Only one stretch of the data is wanted: the line containing "Jaffna Journal | News From Jaffna (164, 2511)", the line containing "எம்மைப்பற்றி (298, 2479)", and every line between them, copied exactly.
━━━━━ EXERCISE MATERIALS ━━━━━
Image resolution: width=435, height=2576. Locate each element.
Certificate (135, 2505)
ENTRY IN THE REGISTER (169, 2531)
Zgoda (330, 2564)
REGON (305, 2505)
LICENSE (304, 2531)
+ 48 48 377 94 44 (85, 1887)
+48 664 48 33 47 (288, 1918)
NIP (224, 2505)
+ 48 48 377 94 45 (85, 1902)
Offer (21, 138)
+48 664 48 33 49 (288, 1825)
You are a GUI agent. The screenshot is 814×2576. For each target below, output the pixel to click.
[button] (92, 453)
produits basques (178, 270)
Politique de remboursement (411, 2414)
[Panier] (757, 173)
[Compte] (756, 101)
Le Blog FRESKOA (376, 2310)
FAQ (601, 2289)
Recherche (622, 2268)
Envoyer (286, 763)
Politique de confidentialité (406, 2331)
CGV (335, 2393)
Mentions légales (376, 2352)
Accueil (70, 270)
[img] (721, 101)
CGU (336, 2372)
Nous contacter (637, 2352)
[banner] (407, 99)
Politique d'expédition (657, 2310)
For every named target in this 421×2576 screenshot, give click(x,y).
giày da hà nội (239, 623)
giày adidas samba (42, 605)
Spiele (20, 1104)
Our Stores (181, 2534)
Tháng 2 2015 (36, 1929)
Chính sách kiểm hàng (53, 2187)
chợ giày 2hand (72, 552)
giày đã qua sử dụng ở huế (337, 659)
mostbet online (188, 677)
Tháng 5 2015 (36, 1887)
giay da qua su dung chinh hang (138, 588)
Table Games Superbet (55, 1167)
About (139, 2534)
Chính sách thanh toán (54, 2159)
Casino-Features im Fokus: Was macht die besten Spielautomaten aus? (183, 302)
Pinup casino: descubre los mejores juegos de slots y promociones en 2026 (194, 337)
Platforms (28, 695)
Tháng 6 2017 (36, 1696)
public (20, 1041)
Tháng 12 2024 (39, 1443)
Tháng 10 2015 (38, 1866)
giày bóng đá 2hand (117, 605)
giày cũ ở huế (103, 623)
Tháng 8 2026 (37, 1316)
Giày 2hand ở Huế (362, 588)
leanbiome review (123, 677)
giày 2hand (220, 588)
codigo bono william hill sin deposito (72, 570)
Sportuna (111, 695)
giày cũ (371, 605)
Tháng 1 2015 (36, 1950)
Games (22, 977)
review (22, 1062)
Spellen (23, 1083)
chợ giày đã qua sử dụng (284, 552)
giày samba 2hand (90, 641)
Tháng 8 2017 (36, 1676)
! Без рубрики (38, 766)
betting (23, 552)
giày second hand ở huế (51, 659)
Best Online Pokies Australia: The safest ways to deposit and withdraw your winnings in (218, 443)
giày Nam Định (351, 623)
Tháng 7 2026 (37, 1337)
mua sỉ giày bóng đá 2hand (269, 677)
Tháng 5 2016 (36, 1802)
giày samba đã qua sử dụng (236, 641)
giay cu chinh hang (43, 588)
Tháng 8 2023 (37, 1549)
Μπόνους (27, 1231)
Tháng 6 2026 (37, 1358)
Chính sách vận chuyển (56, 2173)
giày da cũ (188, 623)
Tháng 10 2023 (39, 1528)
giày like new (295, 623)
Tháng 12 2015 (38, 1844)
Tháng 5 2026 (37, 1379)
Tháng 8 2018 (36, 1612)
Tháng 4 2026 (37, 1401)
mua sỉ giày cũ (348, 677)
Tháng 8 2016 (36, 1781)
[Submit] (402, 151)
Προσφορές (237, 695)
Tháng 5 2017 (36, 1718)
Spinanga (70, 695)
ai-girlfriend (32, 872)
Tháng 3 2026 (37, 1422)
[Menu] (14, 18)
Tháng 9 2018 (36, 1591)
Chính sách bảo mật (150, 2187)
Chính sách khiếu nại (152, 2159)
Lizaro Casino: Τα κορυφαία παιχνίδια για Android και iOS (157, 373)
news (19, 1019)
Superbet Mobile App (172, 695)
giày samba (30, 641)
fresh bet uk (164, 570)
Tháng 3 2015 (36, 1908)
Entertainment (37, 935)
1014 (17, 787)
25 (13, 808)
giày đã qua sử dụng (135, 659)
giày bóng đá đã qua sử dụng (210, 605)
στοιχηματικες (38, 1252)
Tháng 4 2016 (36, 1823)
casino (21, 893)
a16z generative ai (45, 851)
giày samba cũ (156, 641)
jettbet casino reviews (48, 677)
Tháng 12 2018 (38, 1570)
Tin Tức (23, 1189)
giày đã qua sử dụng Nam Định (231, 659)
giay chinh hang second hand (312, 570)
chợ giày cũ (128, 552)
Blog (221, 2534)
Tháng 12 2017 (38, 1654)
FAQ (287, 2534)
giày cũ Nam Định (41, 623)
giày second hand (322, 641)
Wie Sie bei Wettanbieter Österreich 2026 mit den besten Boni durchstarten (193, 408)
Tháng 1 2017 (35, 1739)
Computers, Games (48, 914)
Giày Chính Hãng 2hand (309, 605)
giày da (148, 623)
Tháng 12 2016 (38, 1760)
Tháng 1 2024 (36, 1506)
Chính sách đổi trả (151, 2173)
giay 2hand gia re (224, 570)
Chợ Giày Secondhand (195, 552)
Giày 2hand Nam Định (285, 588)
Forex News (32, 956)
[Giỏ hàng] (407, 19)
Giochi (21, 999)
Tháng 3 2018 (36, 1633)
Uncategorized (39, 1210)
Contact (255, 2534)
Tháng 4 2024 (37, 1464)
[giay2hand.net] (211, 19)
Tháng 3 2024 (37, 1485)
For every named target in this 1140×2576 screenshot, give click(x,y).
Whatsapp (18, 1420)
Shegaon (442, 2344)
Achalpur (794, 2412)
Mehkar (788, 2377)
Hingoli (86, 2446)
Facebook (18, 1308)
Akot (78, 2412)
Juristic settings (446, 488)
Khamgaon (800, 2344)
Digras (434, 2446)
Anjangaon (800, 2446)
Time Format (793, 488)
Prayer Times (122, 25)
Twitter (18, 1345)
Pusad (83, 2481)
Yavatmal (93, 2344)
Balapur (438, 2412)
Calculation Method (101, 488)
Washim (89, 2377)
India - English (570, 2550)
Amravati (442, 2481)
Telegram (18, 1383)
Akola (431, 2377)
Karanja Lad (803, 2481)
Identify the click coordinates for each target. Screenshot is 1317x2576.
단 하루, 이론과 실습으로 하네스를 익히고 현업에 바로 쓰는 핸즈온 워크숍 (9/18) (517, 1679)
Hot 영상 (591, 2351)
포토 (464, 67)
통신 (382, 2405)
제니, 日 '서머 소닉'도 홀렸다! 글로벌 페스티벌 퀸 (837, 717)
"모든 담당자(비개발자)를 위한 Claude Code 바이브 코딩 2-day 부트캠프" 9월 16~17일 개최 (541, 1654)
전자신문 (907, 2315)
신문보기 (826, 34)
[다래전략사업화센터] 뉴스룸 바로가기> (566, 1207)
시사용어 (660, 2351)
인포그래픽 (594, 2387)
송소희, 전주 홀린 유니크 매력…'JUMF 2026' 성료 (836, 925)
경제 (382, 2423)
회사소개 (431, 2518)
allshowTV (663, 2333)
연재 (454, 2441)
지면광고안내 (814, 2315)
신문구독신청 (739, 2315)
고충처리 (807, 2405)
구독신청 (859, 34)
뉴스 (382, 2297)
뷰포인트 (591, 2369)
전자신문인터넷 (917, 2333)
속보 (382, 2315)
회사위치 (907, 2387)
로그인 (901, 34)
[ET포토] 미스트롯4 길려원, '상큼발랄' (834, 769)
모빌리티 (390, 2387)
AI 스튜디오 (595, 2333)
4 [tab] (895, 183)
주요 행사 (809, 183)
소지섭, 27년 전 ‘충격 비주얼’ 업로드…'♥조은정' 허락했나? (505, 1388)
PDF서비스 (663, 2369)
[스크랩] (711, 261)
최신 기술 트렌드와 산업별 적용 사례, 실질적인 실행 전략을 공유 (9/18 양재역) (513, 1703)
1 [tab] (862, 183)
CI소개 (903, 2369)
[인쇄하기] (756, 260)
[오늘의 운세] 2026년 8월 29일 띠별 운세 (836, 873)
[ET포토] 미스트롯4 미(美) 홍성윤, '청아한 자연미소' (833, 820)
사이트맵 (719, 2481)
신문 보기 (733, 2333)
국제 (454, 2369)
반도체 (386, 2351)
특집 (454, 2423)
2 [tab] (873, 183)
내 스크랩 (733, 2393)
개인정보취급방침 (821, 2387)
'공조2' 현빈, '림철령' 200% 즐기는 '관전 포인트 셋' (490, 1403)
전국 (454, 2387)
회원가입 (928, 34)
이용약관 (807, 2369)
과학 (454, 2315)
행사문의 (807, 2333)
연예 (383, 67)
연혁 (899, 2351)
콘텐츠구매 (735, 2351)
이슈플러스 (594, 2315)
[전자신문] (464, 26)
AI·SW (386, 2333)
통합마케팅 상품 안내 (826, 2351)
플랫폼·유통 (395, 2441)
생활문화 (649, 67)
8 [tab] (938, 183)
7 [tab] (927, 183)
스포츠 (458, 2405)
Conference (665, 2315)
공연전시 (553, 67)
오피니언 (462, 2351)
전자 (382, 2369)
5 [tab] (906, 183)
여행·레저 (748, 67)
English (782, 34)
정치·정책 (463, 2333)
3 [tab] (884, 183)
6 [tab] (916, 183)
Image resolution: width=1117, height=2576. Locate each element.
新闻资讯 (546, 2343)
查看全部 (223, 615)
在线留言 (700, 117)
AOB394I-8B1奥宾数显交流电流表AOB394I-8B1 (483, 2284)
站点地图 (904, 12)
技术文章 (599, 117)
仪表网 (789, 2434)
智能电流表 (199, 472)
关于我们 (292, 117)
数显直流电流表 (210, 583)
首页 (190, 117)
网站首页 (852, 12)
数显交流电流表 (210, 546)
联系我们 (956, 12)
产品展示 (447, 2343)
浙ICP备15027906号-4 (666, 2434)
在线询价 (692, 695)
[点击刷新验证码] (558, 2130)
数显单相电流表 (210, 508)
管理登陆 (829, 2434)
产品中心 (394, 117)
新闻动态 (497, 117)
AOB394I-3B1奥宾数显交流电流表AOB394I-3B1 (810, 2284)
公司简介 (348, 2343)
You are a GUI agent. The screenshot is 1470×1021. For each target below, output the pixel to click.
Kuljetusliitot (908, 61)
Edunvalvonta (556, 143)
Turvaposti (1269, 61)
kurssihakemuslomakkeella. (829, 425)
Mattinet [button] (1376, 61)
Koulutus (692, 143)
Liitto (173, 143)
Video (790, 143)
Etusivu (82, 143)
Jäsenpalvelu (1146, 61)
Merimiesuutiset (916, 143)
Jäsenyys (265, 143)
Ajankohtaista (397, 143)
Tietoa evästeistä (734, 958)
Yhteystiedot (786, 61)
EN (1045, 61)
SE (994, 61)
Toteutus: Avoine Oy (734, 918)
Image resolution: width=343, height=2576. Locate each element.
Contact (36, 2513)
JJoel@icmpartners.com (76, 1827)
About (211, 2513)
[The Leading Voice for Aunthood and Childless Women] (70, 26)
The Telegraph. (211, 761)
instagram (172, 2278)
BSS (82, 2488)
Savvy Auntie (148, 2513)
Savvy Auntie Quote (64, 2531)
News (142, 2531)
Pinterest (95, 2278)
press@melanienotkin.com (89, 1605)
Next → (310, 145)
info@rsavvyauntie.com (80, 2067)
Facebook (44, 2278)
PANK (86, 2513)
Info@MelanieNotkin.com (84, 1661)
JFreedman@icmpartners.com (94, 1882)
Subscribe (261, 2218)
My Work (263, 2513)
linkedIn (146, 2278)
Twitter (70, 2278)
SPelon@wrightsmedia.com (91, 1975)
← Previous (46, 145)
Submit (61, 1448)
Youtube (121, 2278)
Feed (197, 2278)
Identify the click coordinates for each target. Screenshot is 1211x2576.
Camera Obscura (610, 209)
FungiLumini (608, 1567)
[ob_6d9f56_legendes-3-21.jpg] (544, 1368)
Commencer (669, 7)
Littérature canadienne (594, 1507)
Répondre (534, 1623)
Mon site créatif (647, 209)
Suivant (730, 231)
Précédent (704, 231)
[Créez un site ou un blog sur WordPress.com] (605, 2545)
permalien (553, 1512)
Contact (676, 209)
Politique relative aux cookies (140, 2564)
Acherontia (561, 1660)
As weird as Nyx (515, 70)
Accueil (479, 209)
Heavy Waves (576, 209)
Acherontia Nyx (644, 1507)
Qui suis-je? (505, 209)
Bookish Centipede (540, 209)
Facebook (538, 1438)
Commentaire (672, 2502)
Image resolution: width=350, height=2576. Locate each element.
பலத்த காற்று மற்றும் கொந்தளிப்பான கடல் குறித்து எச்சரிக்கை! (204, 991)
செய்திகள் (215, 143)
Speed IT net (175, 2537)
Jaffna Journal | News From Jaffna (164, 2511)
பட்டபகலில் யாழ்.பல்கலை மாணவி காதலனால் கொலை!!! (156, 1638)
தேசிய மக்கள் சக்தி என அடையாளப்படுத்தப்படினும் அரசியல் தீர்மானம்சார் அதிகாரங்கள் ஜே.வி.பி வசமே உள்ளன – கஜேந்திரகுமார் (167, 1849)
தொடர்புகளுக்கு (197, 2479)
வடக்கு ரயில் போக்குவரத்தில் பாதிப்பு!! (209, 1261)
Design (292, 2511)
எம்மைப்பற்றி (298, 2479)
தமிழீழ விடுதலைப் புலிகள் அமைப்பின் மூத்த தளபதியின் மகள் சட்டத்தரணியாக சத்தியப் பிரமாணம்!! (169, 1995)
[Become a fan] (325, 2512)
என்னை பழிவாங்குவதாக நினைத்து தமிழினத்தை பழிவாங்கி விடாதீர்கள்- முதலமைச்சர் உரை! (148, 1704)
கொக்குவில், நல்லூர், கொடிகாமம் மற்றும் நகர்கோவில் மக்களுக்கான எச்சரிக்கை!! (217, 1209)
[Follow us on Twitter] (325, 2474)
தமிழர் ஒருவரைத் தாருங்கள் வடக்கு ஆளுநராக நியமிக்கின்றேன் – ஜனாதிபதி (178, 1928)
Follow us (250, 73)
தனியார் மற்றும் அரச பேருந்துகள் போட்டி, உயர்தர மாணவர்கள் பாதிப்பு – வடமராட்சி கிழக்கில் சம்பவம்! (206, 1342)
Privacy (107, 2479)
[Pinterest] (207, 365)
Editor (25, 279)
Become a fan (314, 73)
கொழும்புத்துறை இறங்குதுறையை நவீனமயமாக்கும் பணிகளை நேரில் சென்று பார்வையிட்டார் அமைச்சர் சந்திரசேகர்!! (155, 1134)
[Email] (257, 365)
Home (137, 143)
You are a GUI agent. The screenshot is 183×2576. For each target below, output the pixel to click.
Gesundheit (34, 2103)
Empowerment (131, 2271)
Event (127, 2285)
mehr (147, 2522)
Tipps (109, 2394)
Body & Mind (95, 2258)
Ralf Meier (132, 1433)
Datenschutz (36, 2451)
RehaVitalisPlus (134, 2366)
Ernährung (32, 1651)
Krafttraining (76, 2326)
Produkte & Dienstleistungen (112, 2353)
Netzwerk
━━━━━
SOLVED EXERCISE:
Jaffna Journal | News From Jaffna (164, 2511)
பட்டபகலில் யாழ்.பல்கலை மாணவி காதலனால் கொலை!!! (156, 1638)
தேசிய மக்கள் சக்தி என அடையாளப்படுத்தப்படினும் அரசியல் தீர்மானம்சார் அதிகாரங்கள் ஜே.வி.பி வசமே உள்ளன – கஜேந்திரகுமார் (167, 1849)
தொடர்புகளுக்கு (197, 2479)
வடக்கு ரயில் போக்குவரத்தில் பாதிப்பு!! (209, 1261)
Design (292, 2511)
எம்மைப்பற்றி (298, 2479)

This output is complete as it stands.